Tufts wanted to focus on expanding its base of commercial patients, while BMC wanted to remain focused on its position as a safety-net hospital, rather than risk losing more than $100 million in annual payments it gets from the federal government for caring for large numbers of Medicaid patients, according to people involved with the negotiations.
If the merger had gone through, Walsh, the leader of BMC, would have led the combined organization as chief executive, while Wagner, the head of Tufts, would have been the top executive overseeing physicians, those people said.
With 482 beds in the South End, BMC is the largest safety-net hospital and has the busiest emergency room in the state. About half of its patients are on Medicaid, the government insurance program for the poor.
Tufts, which has 415 beds in Chinatown, also treats many patients on Medicare and Medicaid but has a larger base of commercial patients. Tufts merged with Lowell General Hospital under a new parent company last year. It has affiliations with other community hospitals and a large doctors network, the New England Quality Care Alliance.

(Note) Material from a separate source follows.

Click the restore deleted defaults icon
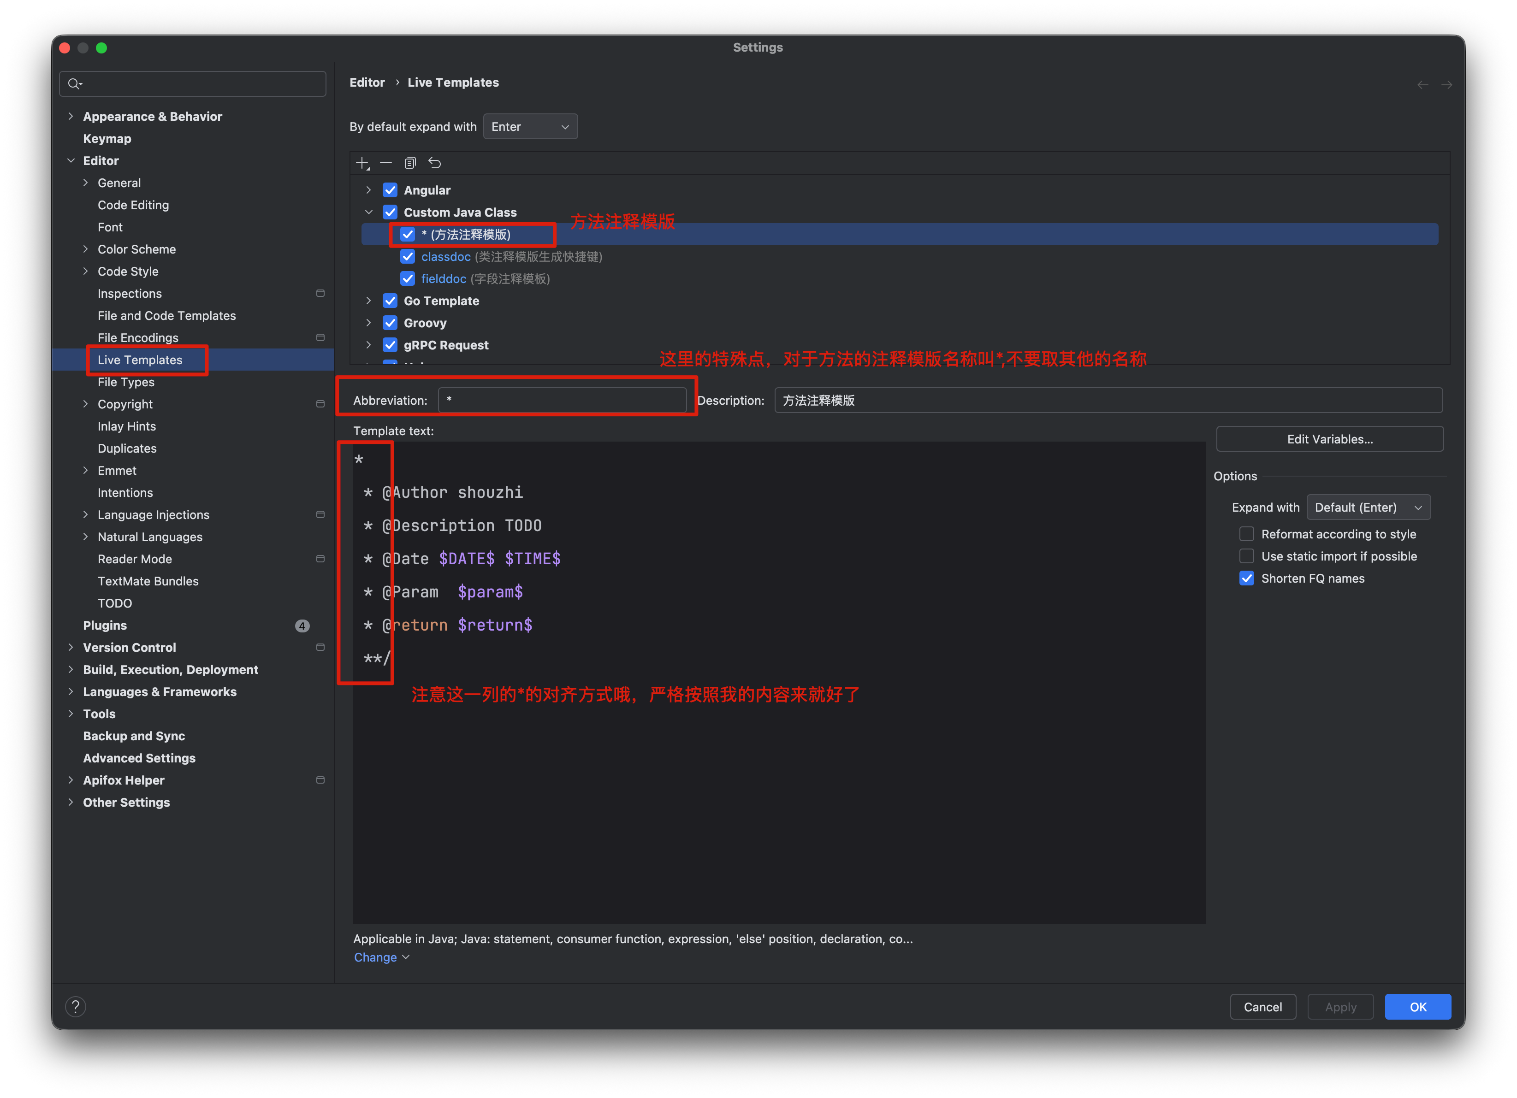This screenshot has height=1098, width=1517. point(435,162)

Tufts earned less than $9 million on operations last fiscal year, down from about $14 million the previous year. BMC earned about $34 million, up from $7 million the year before.

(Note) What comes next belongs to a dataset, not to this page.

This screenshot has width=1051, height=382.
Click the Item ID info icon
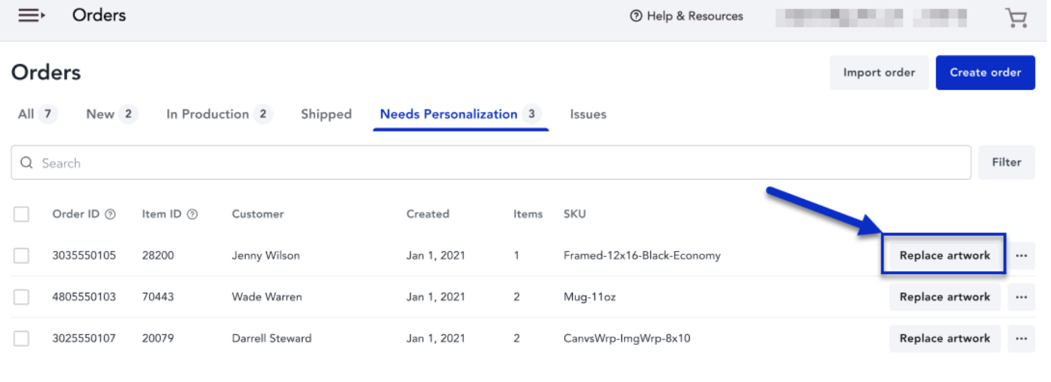tap(192, 214)
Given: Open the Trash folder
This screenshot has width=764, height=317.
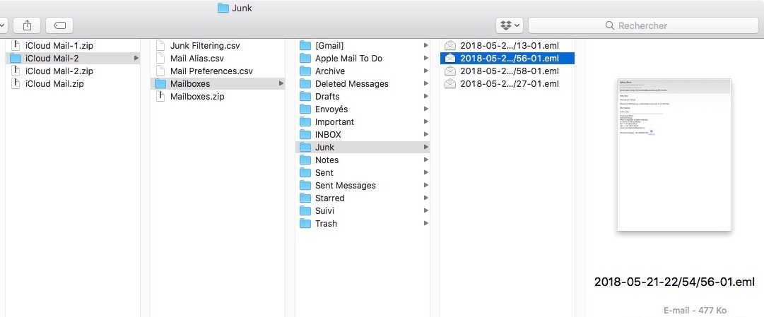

Williams, the health care consultant, said the decision to abandon the deal indicates that neither hospital is desperate. “Nobody’s operating from a position of huge weakness and feel they need to merge in order to survive,” he said.
This is the latest in a string of mergers and acquisitions that have fallen apart.
Beth Israel Deaconess Medical Center, Lahey Health of Burlington, and the doctors group Atrius Health were in talks to merge until those discussions collapsed in February 2014.
Partners HealthCare, the state’s largest health system, was pursuing a takeover of South Shore Hospital in Weymouth but abandoned that deal after the attorney general and a judge opposed it over concerns it would raise costs.
The last big Boston hospital mergers happened in the 1990s, starting with the creation of Partners through the union of Brigham and Women’s Hospital and Massachusetts General Hospital in 1994.
Beth Israel and Deaconess merged in 1996, as did Boston City and Boston University Medical Center, the two hospitals that make up today’s Boston Medical Center.